Try it:
Without the pictures, print the lines from the one holding "Screen dimensions: 506x600" through the last line below, both included, exactly as they stand.

___ Records for the exercise ___

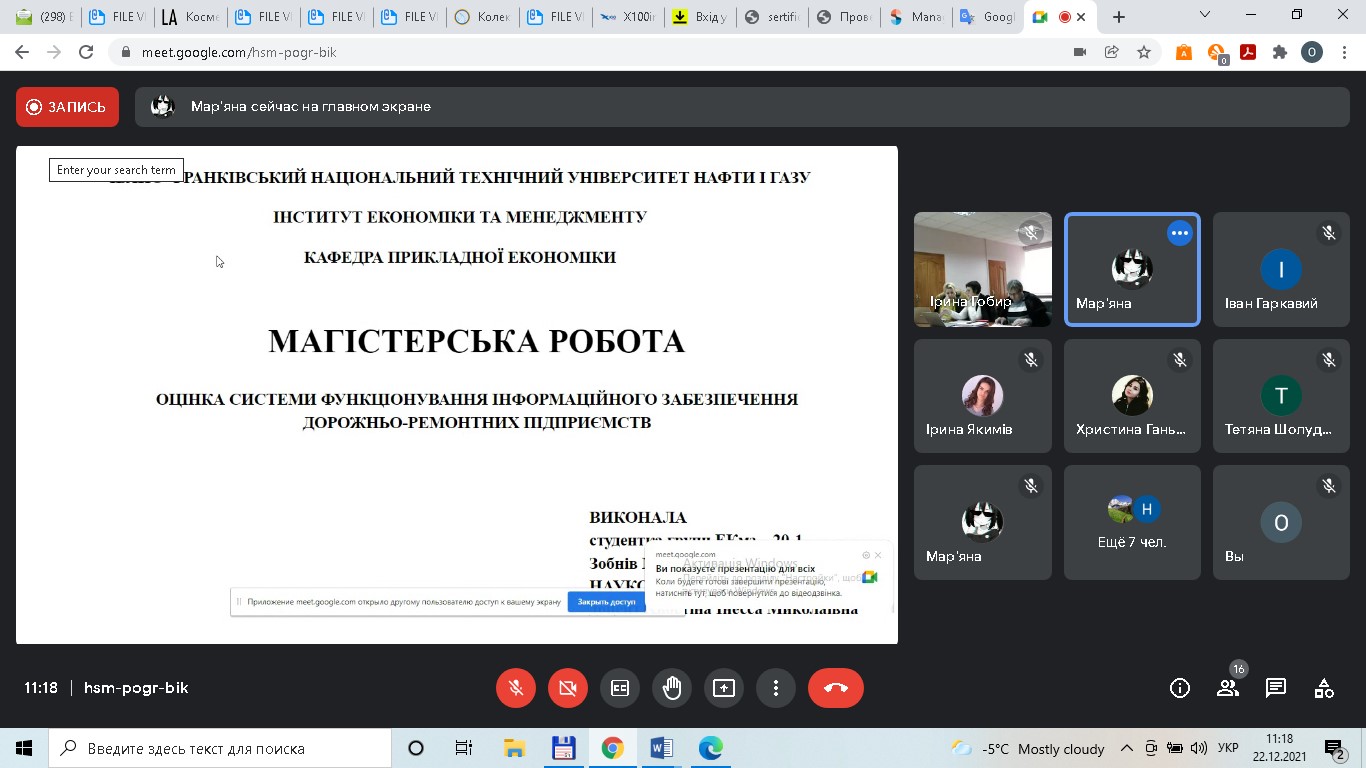Enable closed captions
Viewport: 1366px width, 768px height.
tap(619, 688)
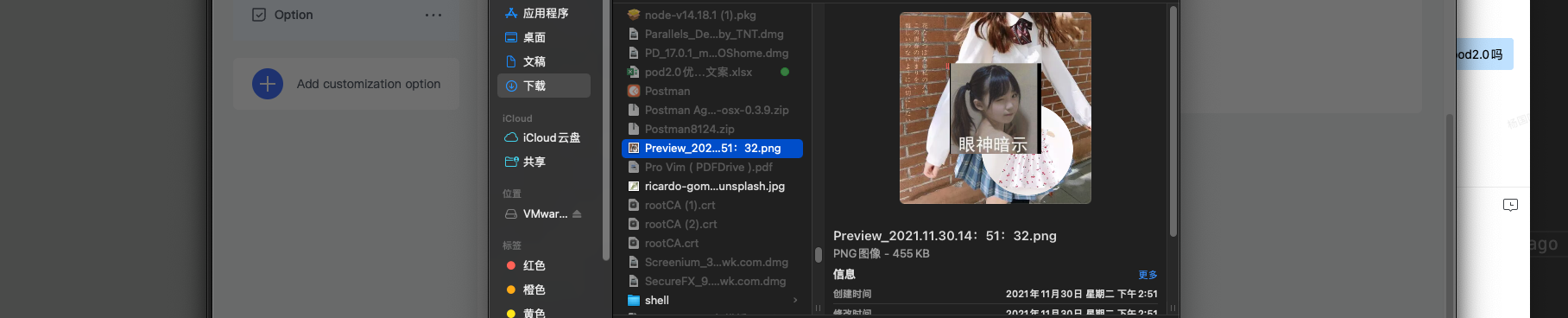Click the image preview thumbnail

click(995, 108)
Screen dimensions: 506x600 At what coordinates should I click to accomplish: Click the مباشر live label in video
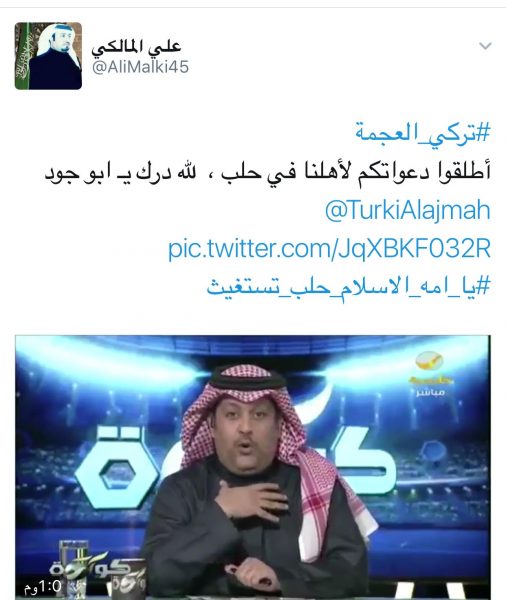[431, 393]
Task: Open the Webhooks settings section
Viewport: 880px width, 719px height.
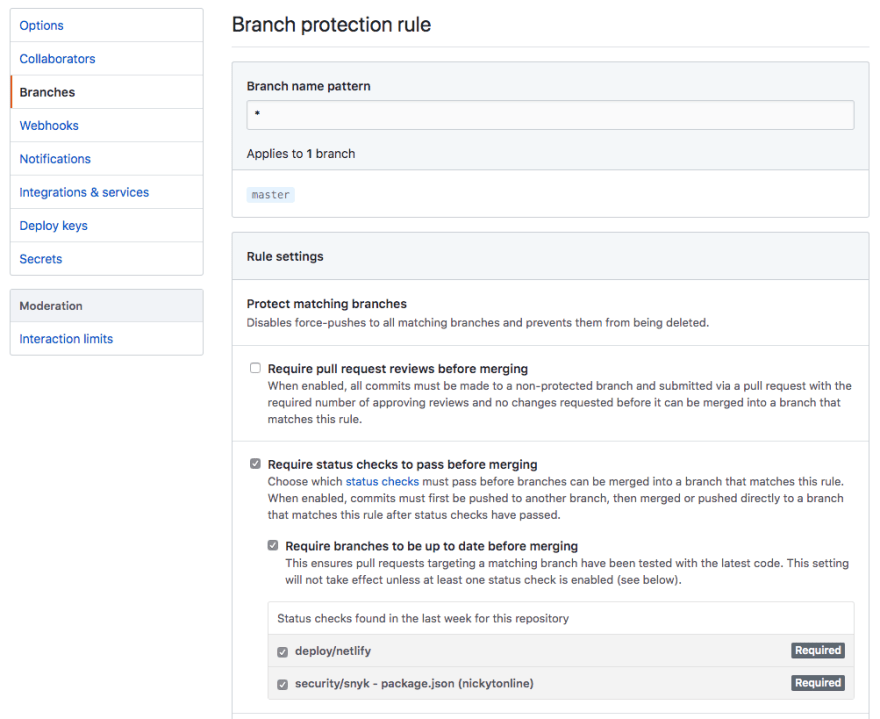Action: tap(48, 125)
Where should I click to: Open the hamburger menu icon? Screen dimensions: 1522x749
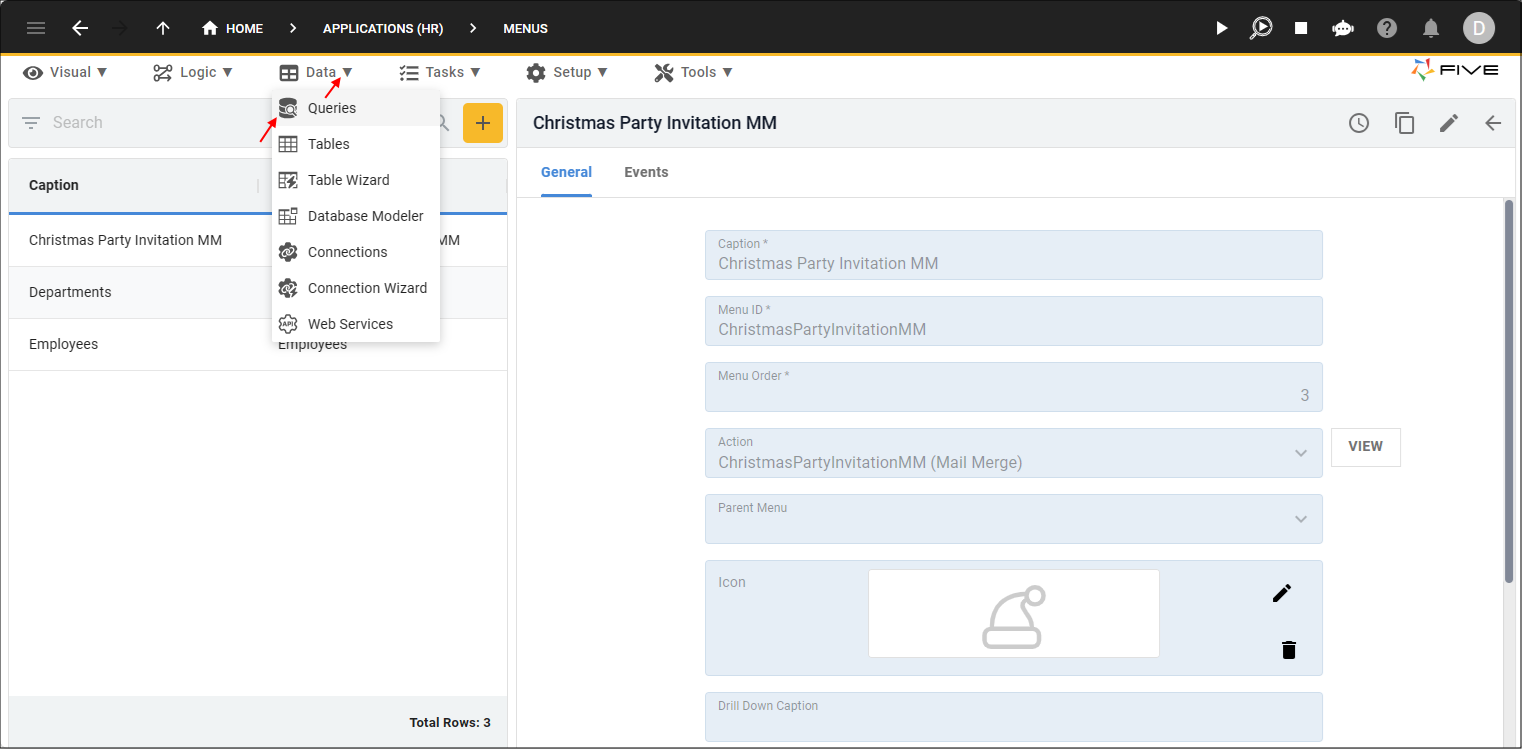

___

Result of the exercise:
Screen dimensions: 506x600 At what coordinates should I click to accomplish: Click the مباشر live label in video
[431, 393]
Task: Open the Webhooks settings section
Viewport: 880px width, 719px height.
Action: tap(48, 125)
Where should I click to: Open the hamburger menu icon? Screen dimensions: 1522x749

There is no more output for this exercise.